**WORK TO COMPLETE**: Pull every line containing "agent" from the listing below.

**DATASET CONTENT**:
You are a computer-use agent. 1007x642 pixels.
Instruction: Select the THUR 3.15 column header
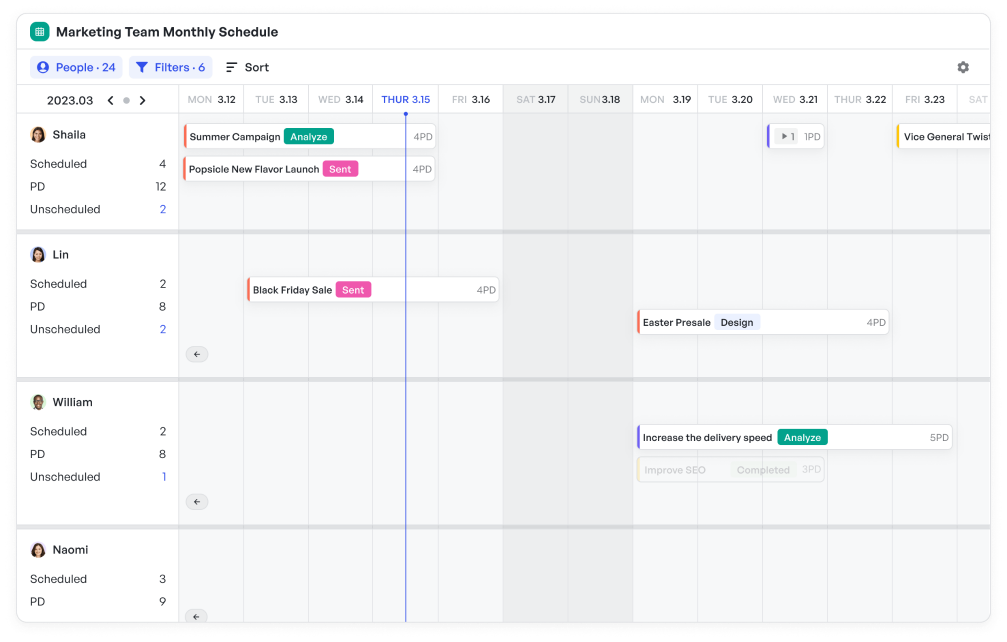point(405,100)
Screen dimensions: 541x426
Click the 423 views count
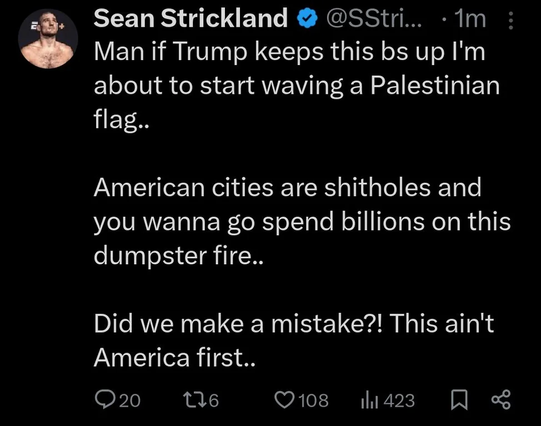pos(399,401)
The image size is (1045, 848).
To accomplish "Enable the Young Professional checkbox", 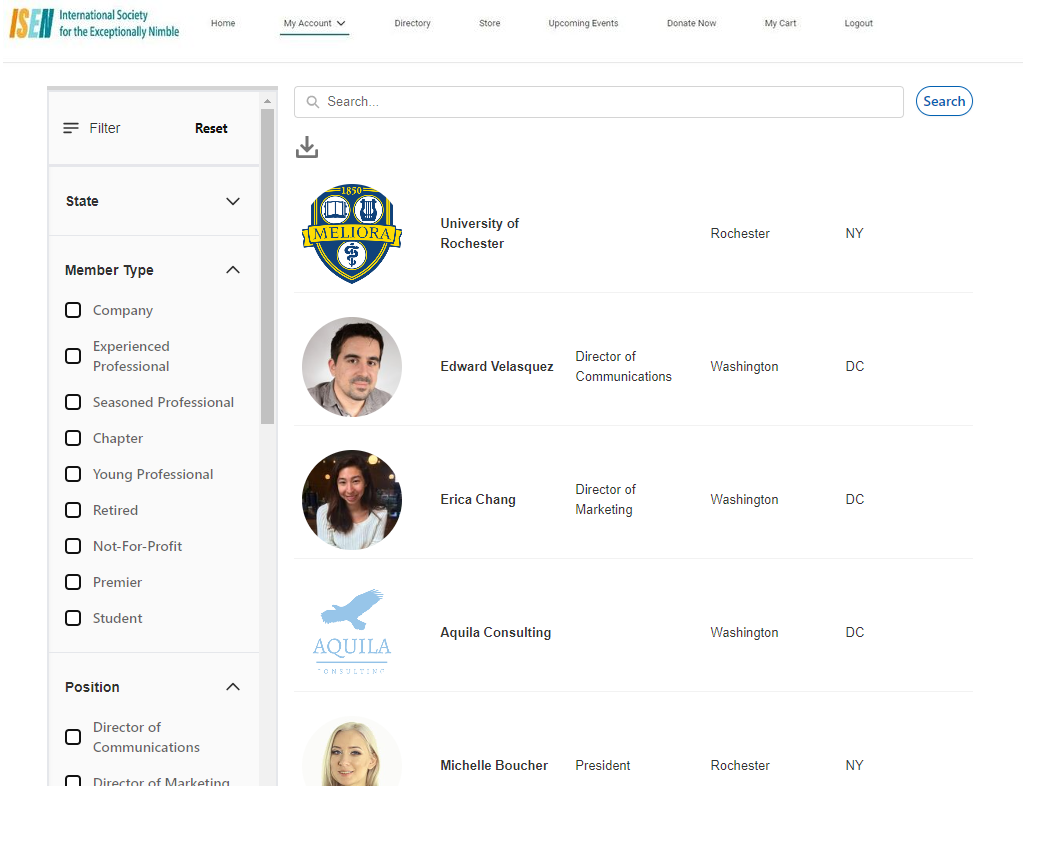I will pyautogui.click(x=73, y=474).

---

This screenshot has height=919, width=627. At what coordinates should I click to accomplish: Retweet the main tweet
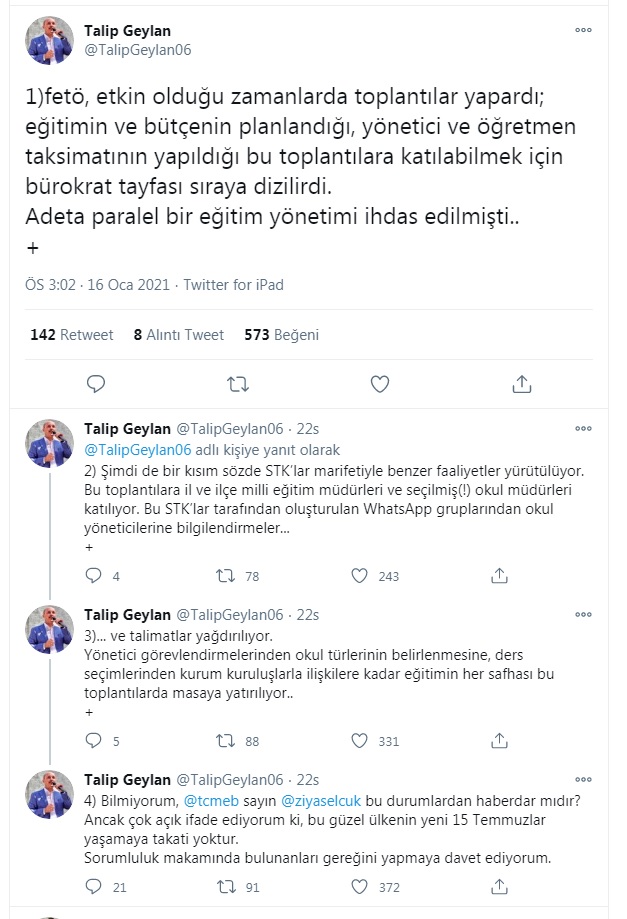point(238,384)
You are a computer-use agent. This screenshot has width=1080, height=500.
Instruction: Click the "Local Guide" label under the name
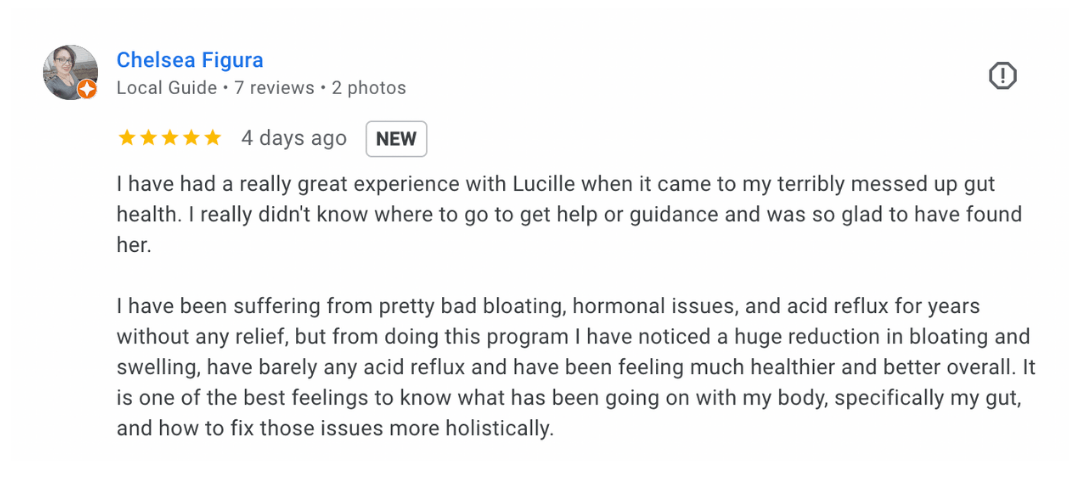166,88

--

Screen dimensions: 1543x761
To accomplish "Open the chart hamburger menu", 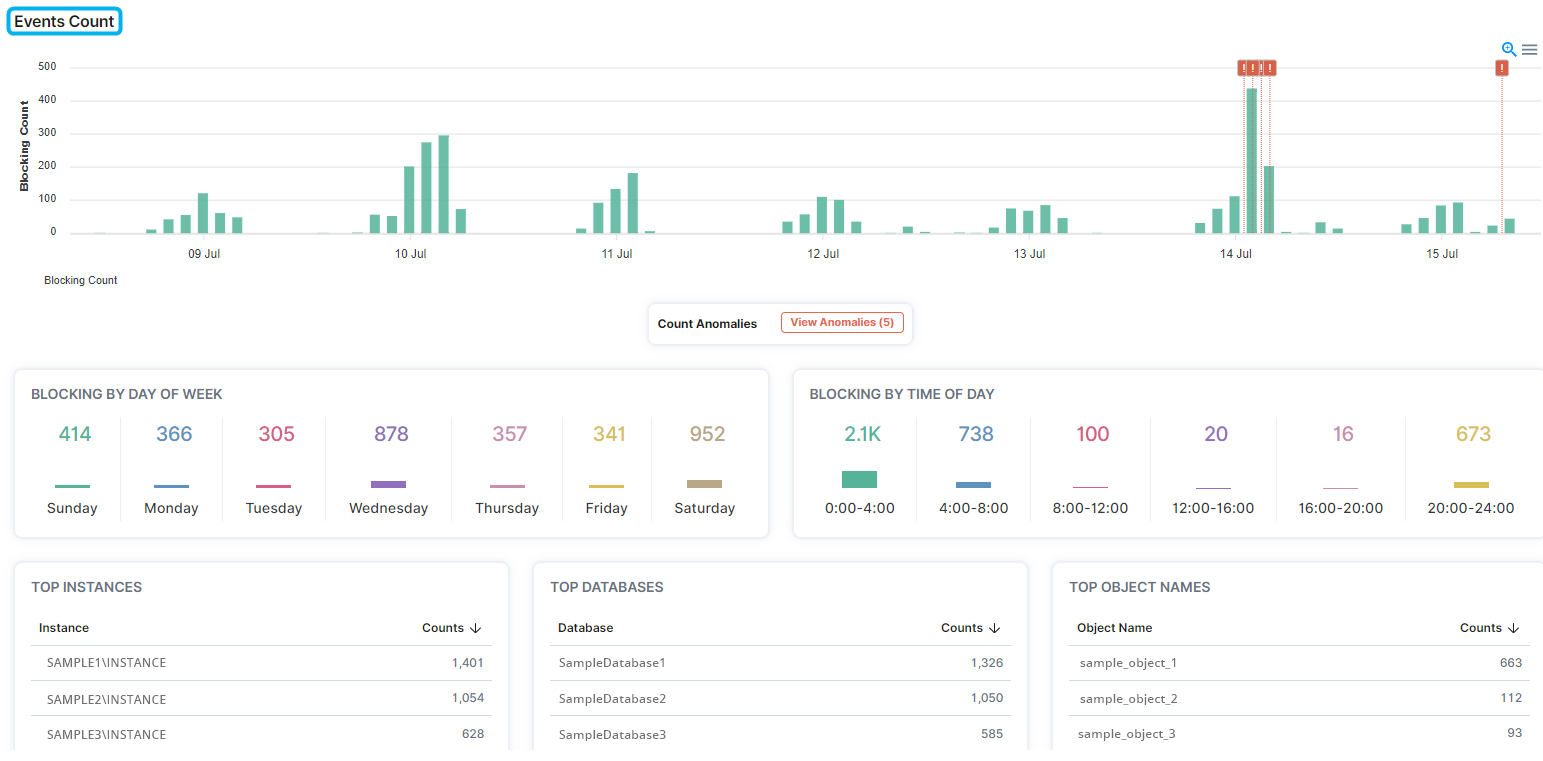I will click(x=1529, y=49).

**THE COMPLETED TASK**:
You are a computer-use agent. 1007x642 pixels.
You are a computer-use agent. This screenshot has width=1080, height=500.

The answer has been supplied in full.